7.8 Implications for Teaching and Research

Our approach in the gamification of SSIs as a science pedagogy has de-emphasized the use of ready-made digitalized games, and instead focused on the application of game thinking to course planning and the integration of common technologies, curriculum, game elements, and authentic socio-scientific contexts. The limitation of this approach is that digital-based gamers may be disappointed with what we offer, but we do welcome greater collaboration between game coders and educators so that digitized games are meaningful and impactful from curriculum perspectives. The strength of our study is its emphasis on planning across the stages of the game that are integrated across science curriculum, technology, diverse societal perspectives, and the pedagogical features of learning experiences and assessment. The proposed ARG Planning Framework articulates a start point for further research and teaching practice that may stimulate teacher interest in the development of new gaming opportunities in the teaching of SSIs.

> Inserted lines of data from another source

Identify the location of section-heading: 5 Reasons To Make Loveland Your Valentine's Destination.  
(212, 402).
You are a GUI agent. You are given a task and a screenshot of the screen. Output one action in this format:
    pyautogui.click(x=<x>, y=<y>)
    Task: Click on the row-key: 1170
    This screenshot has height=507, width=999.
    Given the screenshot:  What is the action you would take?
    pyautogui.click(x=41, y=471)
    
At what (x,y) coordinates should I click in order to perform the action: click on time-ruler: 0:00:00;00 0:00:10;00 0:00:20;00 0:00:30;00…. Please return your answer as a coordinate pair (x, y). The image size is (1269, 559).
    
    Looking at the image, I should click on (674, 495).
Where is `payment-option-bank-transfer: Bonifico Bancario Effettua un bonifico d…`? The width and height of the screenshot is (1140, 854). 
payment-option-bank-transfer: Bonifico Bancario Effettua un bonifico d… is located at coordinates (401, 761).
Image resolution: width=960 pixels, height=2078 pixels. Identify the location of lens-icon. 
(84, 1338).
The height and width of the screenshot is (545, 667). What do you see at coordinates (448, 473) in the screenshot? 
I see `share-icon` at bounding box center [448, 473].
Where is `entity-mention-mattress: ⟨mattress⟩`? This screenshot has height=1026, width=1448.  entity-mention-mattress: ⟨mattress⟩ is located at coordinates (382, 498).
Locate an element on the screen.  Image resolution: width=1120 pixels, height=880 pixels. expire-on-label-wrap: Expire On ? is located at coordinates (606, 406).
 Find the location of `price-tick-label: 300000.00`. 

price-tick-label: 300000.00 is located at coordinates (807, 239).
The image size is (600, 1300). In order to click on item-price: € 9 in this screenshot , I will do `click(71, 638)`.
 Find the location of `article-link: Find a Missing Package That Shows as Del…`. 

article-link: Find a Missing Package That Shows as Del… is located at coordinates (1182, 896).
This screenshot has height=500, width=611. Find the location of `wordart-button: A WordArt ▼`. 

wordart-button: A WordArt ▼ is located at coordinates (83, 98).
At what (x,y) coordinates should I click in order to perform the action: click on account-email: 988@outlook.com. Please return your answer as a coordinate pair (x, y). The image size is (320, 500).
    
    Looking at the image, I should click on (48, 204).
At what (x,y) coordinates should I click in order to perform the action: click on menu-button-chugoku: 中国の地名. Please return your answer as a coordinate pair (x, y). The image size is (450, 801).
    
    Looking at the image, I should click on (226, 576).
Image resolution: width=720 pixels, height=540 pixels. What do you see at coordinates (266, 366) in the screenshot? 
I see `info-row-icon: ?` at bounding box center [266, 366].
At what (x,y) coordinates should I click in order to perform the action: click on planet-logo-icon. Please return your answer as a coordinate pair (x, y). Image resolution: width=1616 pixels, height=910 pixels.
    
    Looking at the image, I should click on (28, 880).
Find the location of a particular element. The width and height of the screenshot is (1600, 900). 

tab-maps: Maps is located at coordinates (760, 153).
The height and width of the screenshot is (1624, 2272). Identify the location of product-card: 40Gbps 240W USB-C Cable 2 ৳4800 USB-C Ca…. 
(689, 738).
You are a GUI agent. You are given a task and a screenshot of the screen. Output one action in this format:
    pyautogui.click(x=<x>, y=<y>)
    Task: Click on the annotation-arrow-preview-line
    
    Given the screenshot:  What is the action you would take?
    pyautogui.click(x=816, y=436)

A further dimension to this study has been the integration of critical rationality, which is highly dependent on the teacher’s role as the puppet master, but could be enhanced by engaging students in that role. We have suggested that gamification of SSIs/SAQs does increase the possibility for student autonomy and in this sense gamification provides a distinct structural possibility for critical rationality to be actively pursued as a pedagogical aim. In light of the current global challenges to science around notions of what constitutes valid knowledge, the time for high quality education in the practices of critical rationality have never been so important to a cohesive and forward thinking global society. Clearly a science pedagogy of gamification as a vehicle for critical rationality in science education, is an area that is ready for further technological development, teacher co-production, and practice-focused research.